Copyright Protection - Managing Creator Rights

What is a Work-Made-For-Hire?

According to section 101 of the Copyright Act

  1. A work made for hire is prepared by an employee within the scope of his or her employment OR
  2. The work is specifically ordered or commissioned for use as
    1. Contribution to a collective work
    2. Motion picture or other audio-visual work
    3. Translation
    4. Supplementary work
    5. Instructional text
    6. Test
    7. Test materials
    8. Answer material for a test
    9. Atlas

The work must fall under one of the mentioned categories, must have been included in a written agreement, must have been specifically stated as a work made for hire, and signed by all parties in order to be considered a work made for hire.

What defines an "employee"?

The definition for “employee” or “consultant” doesn’t exist within the Copyright Act, which is a complicating factor. The concept is based off of the level of control an individual has over the work.

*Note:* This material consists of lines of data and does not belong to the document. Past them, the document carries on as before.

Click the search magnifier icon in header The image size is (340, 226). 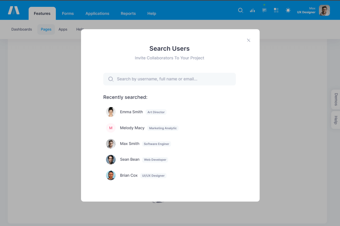[241, 10]
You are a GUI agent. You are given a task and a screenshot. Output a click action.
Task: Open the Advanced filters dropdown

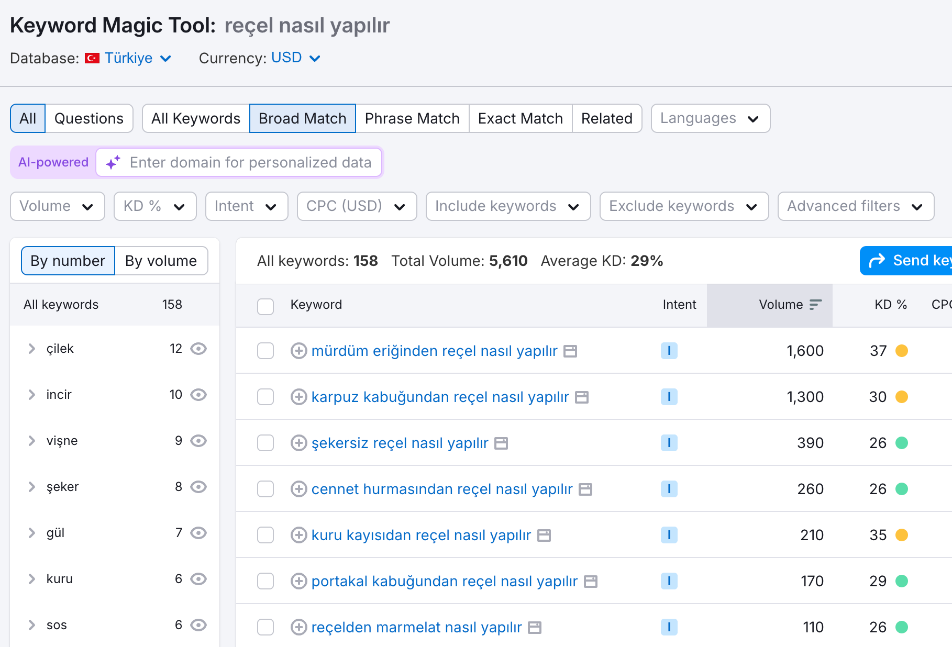[x=855, y=206]
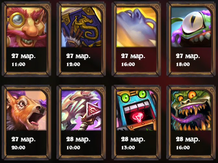218x163 pixels.
Task: Click the 27 мар. 16:00 schedule text
Action: [133, 60]
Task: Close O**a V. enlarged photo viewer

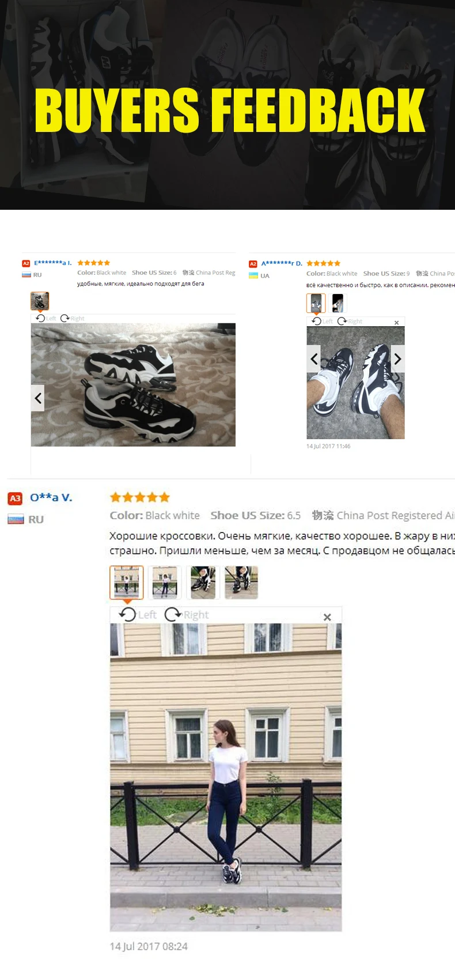Action: [x=327, y=617]
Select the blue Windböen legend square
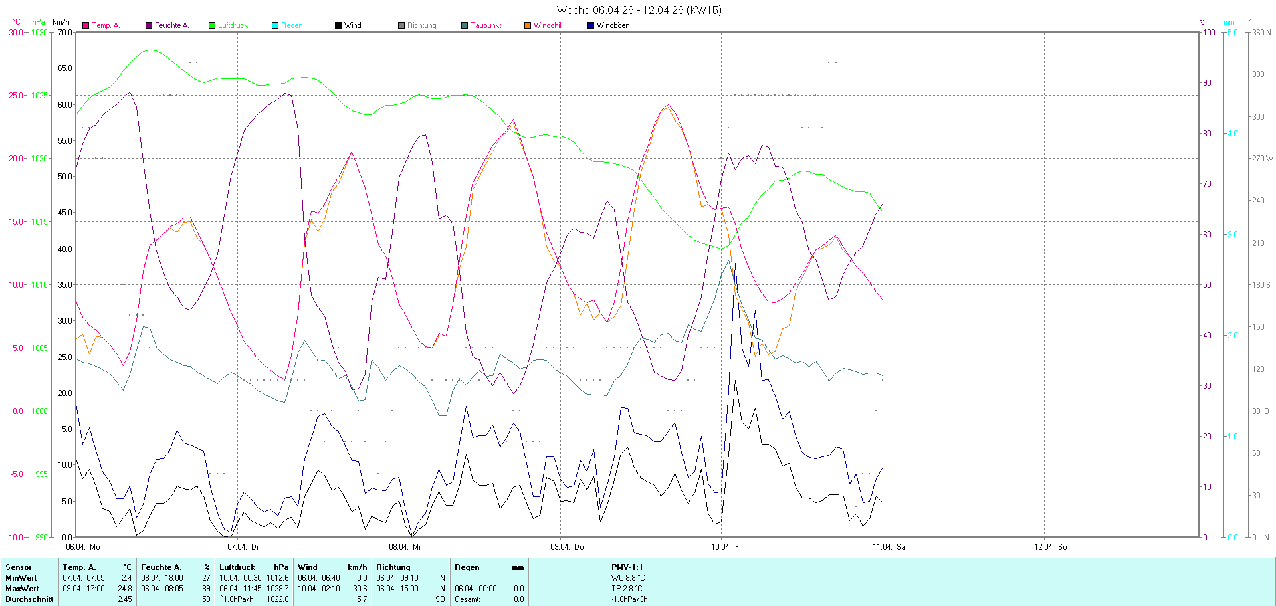Screen dimensions: 1276x606 tap(591, 25)
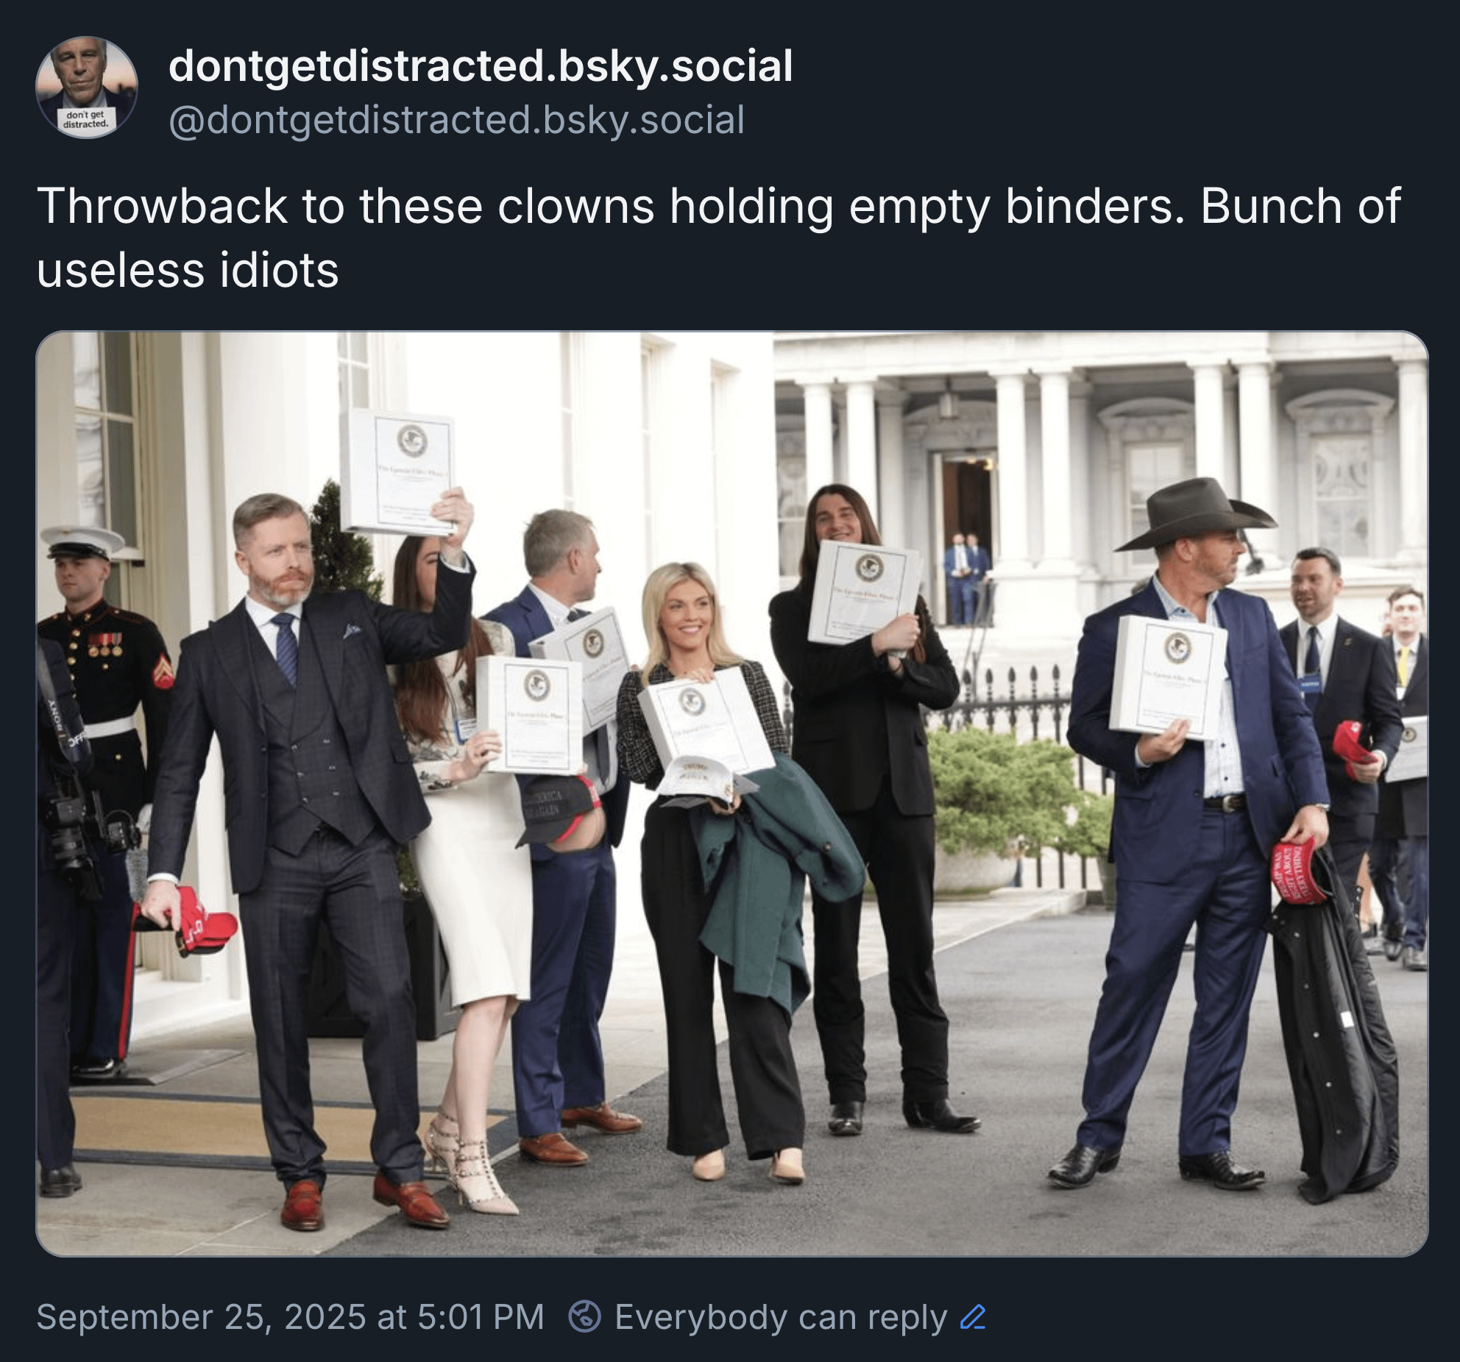
Task: Open the poster's profile avatar
Action: 87,88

Some things to keep in mind when determining whether you are considered an employee:

  • Work done during employment period 
  • Amount of control the employer has 
  • Whether the work is being done at home or at work 
  • Consider who is providing the tools to get the work done 
  • Who controls work schedule? 
  • Does my employer control when or how I get paid/are taxes withheld
  • Employer hires staff to help with the work 
  • Work done outside or within scope of daily duties

Changes to Rights and Duration?

If a work were to fall under the category work-made-for-hire:

-The duration of copyright would be either 95 years from date of publication or 120 years from date of creation, whichever expired first.

  • If a work was created in 2016, 120 years from date of creation would be 2136. It would fall into public domain on January 1st, 2137.
  • If a work was published in 2018, 95 years from date of publication would be 2113. It would fall into public domain on January 1st, 2114.
  • Since it would expire first from date of publication, it would fall into the public domain in 2114 rather than 2137.

-My employer would be the owner of copyright as well as the author

Disclaimer

The purpose of this guide is to provide resources and information for resolving copyright questions. This research guide does not supply legal advice nor is it intended to replace the advice of legal counsel.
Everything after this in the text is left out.